### Information provided
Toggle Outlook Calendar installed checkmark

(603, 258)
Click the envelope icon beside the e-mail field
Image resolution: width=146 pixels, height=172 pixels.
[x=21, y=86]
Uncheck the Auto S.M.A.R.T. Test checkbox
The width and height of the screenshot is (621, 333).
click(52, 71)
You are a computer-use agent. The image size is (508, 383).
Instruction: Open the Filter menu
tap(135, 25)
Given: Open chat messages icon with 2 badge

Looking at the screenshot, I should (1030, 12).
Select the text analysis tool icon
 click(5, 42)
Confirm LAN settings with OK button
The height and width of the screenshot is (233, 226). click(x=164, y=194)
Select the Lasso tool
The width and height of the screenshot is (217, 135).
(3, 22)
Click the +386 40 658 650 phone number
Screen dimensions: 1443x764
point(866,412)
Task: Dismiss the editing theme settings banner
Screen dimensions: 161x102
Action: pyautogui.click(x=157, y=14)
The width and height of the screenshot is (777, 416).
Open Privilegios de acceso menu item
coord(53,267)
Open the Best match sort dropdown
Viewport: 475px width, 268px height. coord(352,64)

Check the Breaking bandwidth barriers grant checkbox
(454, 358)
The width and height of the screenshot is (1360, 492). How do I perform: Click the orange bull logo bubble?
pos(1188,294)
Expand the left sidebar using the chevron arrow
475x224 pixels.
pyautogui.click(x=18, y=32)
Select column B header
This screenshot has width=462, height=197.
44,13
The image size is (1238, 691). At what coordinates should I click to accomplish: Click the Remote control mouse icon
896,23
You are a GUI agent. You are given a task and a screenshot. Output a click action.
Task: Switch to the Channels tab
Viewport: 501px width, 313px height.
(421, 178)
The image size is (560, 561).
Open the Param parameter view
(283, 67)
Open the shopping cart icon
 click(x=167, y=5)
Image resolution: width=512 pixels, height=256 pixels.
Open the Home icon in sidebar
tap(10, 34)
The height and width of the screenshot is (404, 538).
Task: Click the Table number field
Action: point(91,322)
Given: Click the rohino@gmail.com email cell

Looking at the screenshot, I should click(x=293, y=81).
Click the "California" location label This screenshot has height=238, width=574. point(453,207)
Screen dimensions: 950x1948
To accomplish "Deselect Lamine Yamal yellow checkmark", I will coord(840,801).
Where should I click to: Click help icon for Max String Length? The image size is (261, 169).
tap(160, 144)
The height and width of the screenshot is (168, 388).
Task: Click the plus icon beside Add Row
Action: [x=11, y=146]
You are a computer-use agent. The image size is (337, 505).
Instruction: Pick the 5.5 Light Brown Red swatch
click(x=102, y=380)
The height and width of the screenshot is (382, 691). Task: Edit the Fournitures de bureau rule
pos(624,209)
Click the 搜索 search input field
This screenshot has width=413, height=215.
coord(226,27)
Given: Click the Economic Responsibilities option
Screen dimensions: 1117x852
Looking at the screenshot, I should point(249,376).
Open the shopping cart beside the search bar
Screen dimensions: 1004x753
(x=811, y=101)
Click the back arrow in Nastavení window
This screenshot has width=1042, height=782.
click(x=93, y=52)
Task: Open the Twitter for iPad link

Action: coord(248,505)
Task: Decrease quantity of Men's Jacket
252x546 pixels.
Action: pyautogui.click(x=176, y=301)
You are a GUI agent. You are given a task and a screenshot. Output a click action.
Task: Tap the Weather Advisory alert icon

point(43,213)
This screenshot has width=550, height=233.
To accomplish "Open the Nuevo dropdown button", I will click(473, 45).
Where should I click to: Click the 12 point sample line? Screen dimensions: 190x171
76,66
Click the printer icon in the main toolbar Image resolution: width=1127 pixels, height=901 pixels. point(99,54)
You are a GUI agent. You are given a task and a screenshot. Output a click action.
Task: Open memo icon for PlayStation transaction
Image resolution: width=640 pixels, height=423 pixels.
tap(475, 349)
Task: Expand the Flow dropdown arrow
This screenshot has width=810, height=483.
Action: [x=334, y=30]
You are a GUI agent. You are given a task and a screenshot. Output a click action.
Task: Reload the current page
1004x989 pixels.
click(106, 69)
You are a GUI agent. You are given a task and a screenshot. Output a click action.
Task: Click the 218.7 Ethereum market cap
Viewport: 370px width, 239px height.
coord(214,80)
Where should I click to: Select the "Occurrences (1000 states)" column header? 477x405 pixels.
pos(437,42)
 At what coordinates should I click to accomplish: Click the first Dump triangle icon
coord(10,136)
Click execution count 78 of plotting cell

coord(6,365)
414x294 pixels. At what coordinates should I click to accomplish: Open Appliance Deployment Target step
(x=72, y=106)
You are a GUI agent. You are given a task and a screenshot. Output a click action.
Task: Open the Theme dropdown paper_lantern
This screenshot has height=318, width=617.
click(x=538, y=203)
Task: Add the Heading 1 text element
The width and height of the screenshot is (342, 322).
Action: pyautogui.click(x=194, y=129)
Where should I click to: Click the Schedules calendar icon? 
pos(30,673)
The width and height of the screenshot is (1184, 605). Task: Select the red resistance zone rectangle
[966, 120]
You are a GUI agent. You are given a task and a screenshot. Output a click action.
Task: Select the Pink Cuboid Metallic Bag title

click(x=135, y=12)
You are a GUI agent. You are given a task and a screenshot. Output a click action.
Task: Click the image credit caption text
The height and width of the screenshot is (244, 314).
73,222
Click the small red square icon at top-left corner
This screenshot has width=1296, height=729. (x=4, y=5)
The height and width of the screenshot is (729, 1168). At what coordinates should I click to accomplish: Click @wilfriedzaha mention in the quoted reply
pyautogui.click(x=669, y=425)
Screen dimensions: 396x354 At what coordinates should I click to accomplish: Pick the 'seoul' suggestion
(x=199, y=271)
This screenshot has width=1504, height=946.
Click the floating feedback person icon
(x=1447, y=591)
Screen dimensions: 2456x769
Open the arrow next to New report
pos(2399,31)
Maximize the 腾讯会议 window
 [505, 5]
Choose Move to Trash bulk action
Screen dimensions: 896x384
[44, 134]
######
▸ **Task goal**:
The full listing must be retyped precisely, with no line left out.

▸ **Output for this task**:
Toggle Outlook Calendar installed checkmark

(603, 258)
Click the envelope icon beside the e-mail field
Image resolution: width=146 pixels, height=172 pixels.
[x=21, y=86]
Uncheck the Auto S.M.A.R.T. Test checkbox
The width and height of the screenshot is (621, 333).
click(52, 71)
You are a computer-use agent. The image size is (508, 383).
Instruction: Open the Filter menu
tap(135, 25)
Given: Open chat messages icon with 2 badge

Looking at the screenshot, I should (1030, 12).
Select the text analysis tool icon
 click(5, 42)
Confirm LAN settings with OK button
The height and width of the screenshot is (233, 226). click(x=164, y=194)
Select the Lasso tool
The width and height of the screenshot is (217, 135).
(3, 22)
Click the +386 40 658 650 phone number
Screen dimensions: 1443x764
point(866,412)
Task: Dismiss the editing theme settings banner
Screen dimensions: 161x102
Action: pyautogui.click(x=157, y=14)
The width and height of the screenshot is (777, 416).
Open Privilegios de acceso menu item
coord(53,267)
Open the Best match sort dropdown
Viewport: 475px width, 268px height. coord(352,64)

Check the Breaking bandwidth barriers grant checkbox
(454, 358)
The width and height of the screenshot is (1360, 492). How do I perform: Click the orange bull logo bubble?
pos(1188,294)
Expand the left sidebar using the chevron arrow
475x224 pixels.
pyautogui.click(x=18, y=32)
Select column B header
This screenshot has width=462, height=197.
44,13
The image size is (1238, 691). At what coordinates should I click to accomplish: Click the Remote control mouse icon
896,23
You are a GUI agent. You are given a task and a screenshot. Output a click action.
Task: Switch to the Channels tab
Viewport: 501px width, 313px height.
(421, 178)
The image size is (560, 561).
Open the Param parameter view
(283, 67)
Open the shopping cart icon
 click(x=167, y=5)
Image resolution: width=512 pixels, height=256 pixels.
Open the Home icon in sidebar
tap(10, 34)
The height and width of the screenshot is (404, 538).
Task: Click the Table number field
Action: point(91,322)
Given: Click the rohino@gmail.com email cell

Looking at the screenshot, I should click(x=293, y=81).
Click the "California" location label This screenshot has height=238, width=574. point(453,207)
Screen dimensions: 950x1948
To accomplish "Deselect Lamine Yamal yellow checkmark", I will coord(840,801).
Where should I click to: Click help icon for Max String Length? The image size is (261, 169).
tap(160, 144)
The height and width of the screenshot is (168, 388).
Task: Click the plus icon beside Add Row
Action: [x=11, y=146]
You are a computer-use agent. The image size is (337, 505).
Instruction: Pick the 5.5 Light Brown Red swatch
click(x=102, y=380)
The height and width of the screenshot is (382, 691). Task: Edit the Fournitures de bureau rule
pos(624,209)
Click the 搜索 search input field
This screenshot has width=413, height=215.
coord(226,27)
Given: Click the Economic Responsibilities option
Screen dimensions: 1117x852
Looking at the screenshot, I should point(249,376).
Open the shopping cart beside the search bar
Screen dimensions: 1004x753
(x=811, y=101)
Click the back arrow in Nastavení window
This screenshot has width=1042, height=782.
click(x=93, y=52)
Task: Open the Twitter for iPad link

Action: coord(248,505)
Task: Decrease quantity of Men's Jacket
252x546 pixels.
Action: pyautogui.click(x=176, y=301)
You are a GUI agent. You are given a task and a screenshot. Output a click action.
Task: Tap the Weather Advisory alert icon

point(43,213)
This screenshot has width=550, height=233.
To accomplish "Open the Nuevo dropdown button", I will click(473, 45).
Where should I click to: Click the 12 point sample line? Screen dimensions: 190x171
76,66
Click the printer icon in the main toolbar Image resolution: width=1127 pixels, height=901 pixels. point(99,54)
You are a GUI agent. You are given a task and a screenshot. Output a click action.
Task: Open memo icon for PlayStation transaction
Image resolution: width=640 pixels, height=423 pixels.
tap(475, 349)
Task: Expand the Flow dropdown arrow
This screenshot has width=810, height=483.
Action: [x=334, y=30]
You are a GUI agent. You are given a task and a screenshot. Output a click action.
Task: Reload the current page
1004x989 pixels.
click(106, 69)
You are a GUI agent. You are given a task and a screenshot. Output a click action.
Task: Click the 218.7 Ethereum market cap
Viewport: 370px width, 239px height.
coord(214,80)
Where should I click to: Select the "Occurrences (1000 states)" column header? 477x405 pixels.
pos(437,42)
 At what coordinates should I click to accomplish: Click the first Dump triangle icon
coord(10,136)
Click execution count 78 of plotting cell

coord(6,365)
414x294 pixels. At what coordinates should I click to accomplish: Open Appliance Deployment Target step
(x=72, y=106)
You are a GUI agent. You are given a task and a screenshot. Output a click action.
Task: Open the Theme dropdown paper_lantern
This screenshot has height=318, width=617.
click(x=538, y=203)
Task: Add the Heading 1 text element
The width and height of the screenshot is (342, 322).
Action: pyautogui.click(x=194, y=129)
Where should I click to: Click the Schedules calendar icon? 
pos(30,673)
The width and height of the screenshot is (1184, 605). Task: Select the red resistance zone rectangle
[966, 120]
You are a GUI agent. You are given a task and a screenshot. Output a click action.
Task: Select the Pink Cuboid Metallic Bag title

click(x=135, y=12)
You are a GUI agent. You are given a task and a screenshot. Output a click action.
Task: Click the image credit caption text
The height and width of the screenshot is (244, 314).
73,222
Click the small red square icon at top-left corner
This screenshot has width=1296, height=729. (x=4, y=5)
The height and width of the screenshot is (729, 1168). At what coordinates should I click to accomplish: Click @wilfriedzaha mention in the quoted reply
pyautogui.click(x=669, y=425)
Screen dimensions: 396x354 At what coordinates should I click to accomplish: Pick the 'seoul' suggestion
(x=199, y=271)
This screenshot has width=1504, height=946.
Click the floating feedback person icon
(x=1447, y=591)
Screen dimensions: 2456x769
Open the arrow next to New report
pos(2399,31)
Maximize the 腾讯会议 window
 [505, 5]
Choose Move to Trash bulk action
Screen dimensions: 896x384
[44, 134]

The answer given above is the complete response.